(Data section):

* start *

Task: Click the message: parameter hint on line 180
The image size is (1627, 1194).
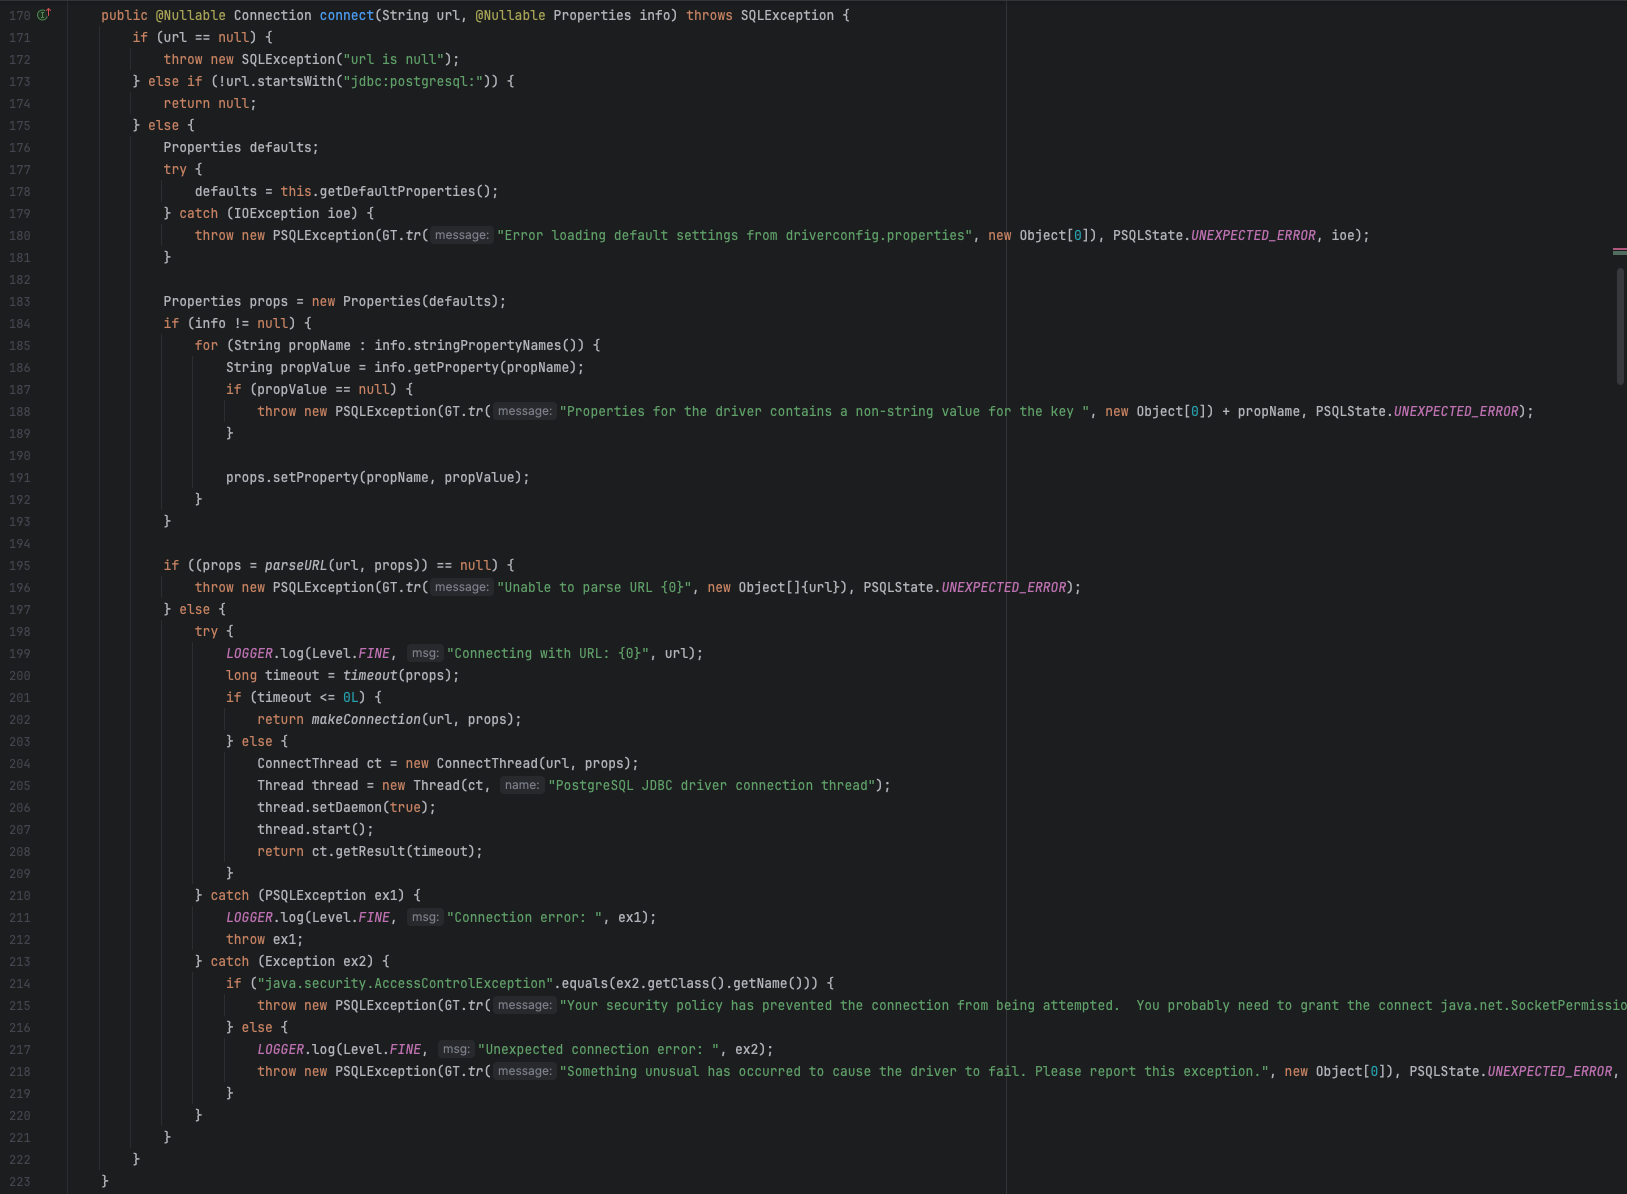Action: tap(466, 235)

* end *
* start *

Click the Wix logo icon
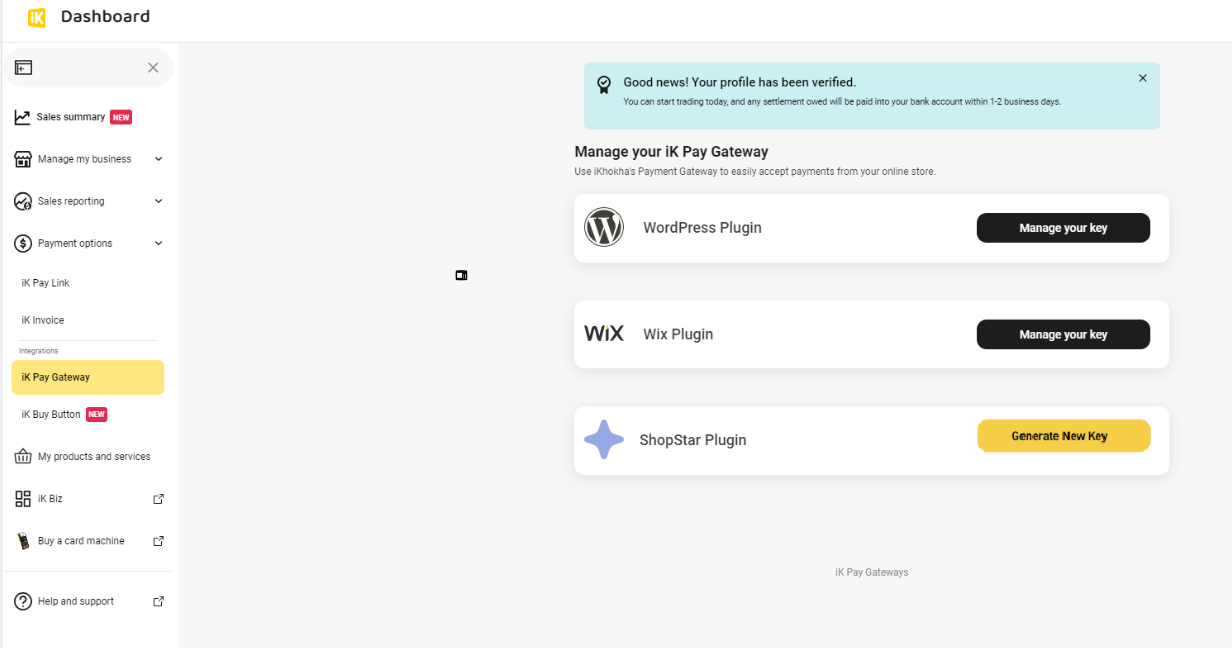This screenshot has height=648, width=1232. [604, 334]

* end *
* start *

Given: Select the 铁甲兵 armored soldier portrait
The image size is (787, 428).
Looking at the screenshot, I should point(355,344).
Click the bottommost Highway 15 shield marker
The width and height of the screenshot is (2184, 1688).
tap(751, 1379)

* end *

Reproduce every line between the one containing "Task: Click the" and the one containing "Action: tap(466, 235)", both of those lines included, leaving out the pictures.

Task: Click the message: parameter hint on line 180
The image size is (1627, 1194).
Action: tap(466, 235)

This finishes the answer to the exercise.